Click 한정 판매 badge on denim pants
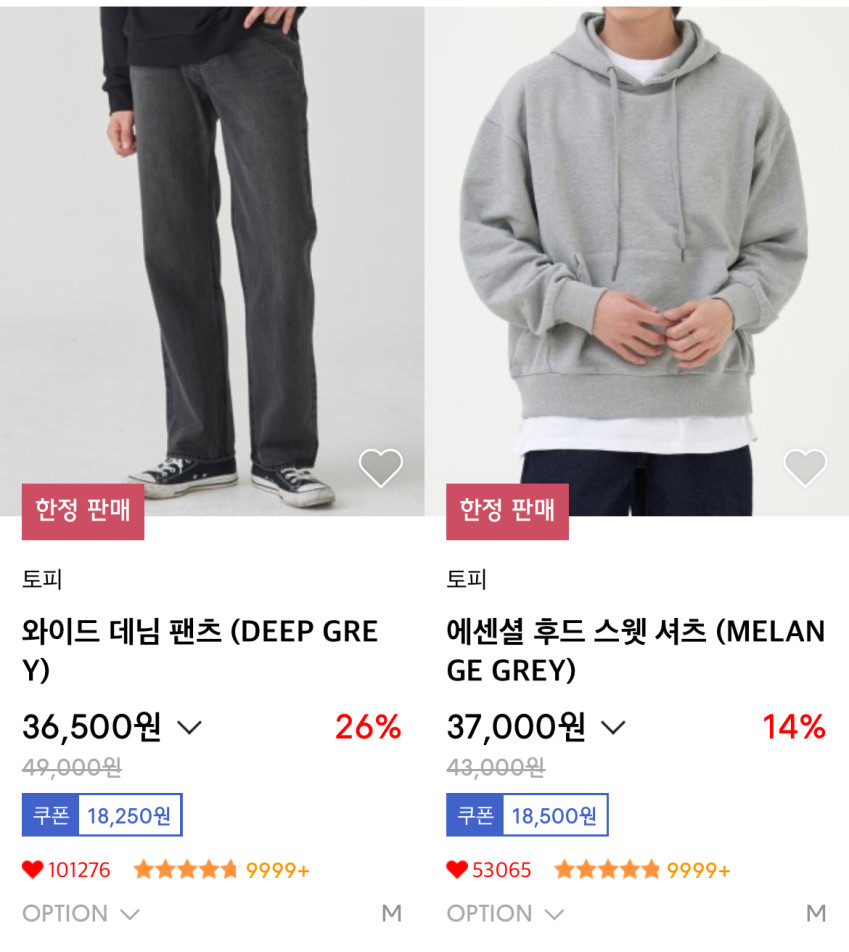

================================

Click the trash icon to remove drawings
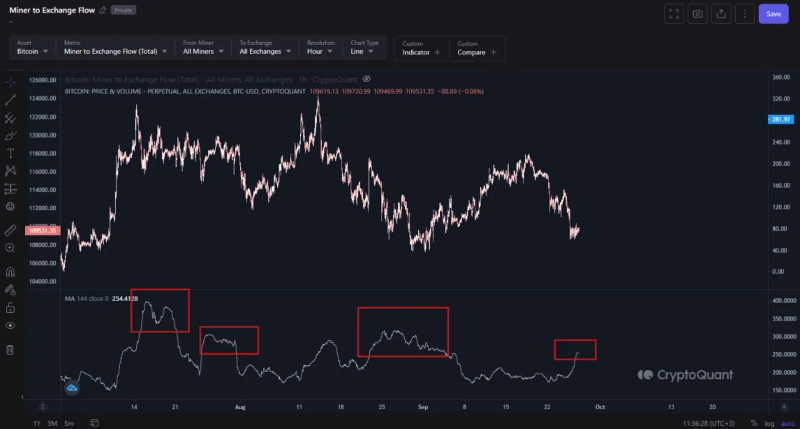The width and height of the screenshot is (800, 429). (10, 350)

================================

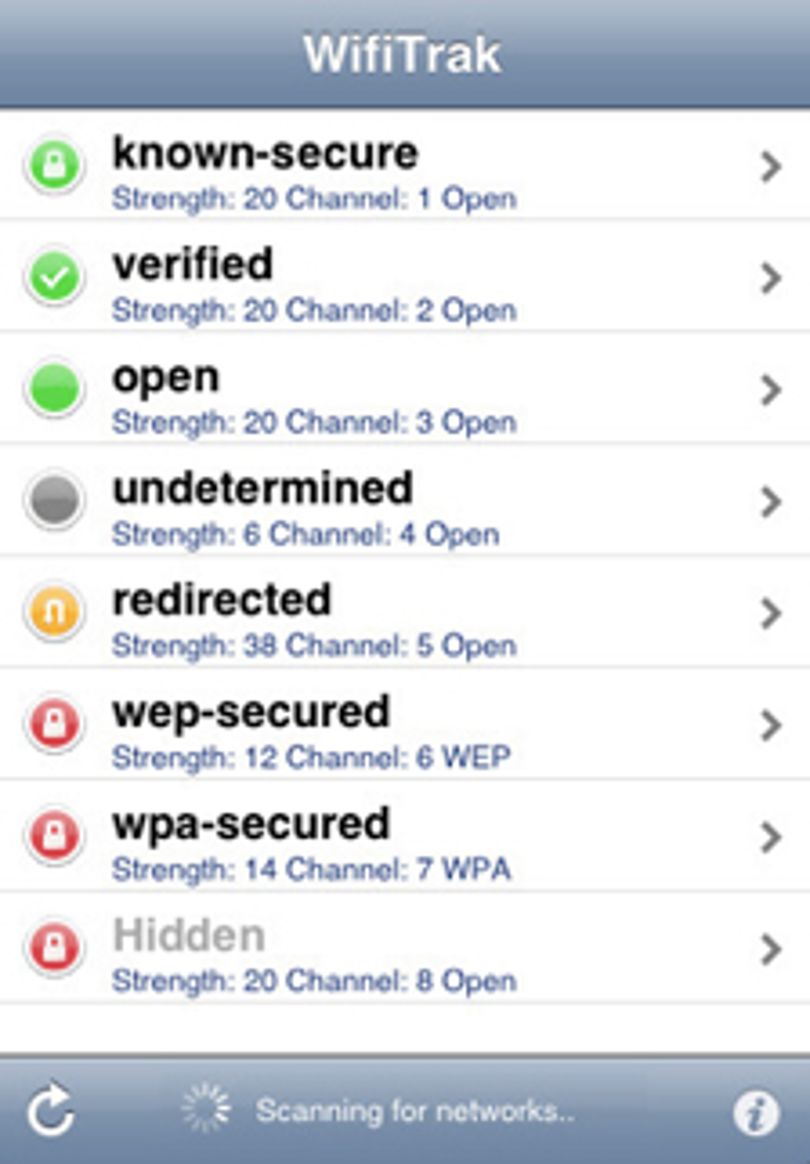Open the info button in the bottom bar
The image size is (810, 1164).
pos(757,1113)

================================

▶ _Task to carry out_
Change "bottom bar" to "bottom toolbar" in the entries between the lines holding "Open the info button in the bottom bar" and "pos(757,1113)", inclusive, and give back only those lines with nothing else altered. Leave the pictures out.

▶ _Finished answer_
Open the info button in the bottom toolbar
The image size is (810, 1164).
pos(757,1113)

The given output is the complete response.